[WORK TO BE COMPLETED]
Return every line of the data exactly as it appears.

[INPUT DATA]
::::::

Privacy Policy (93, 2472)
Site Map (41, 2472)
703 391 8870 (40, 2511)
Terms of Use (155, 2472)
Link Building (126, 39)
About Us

::::::

[WORKED SOLUTION]
Privacy Policy (93, 2472)
Site Map (41, 2472)
703 391 8870 (40, 2511)
Terms of Use (155, 2472)
Link Building (126, 39)
About Us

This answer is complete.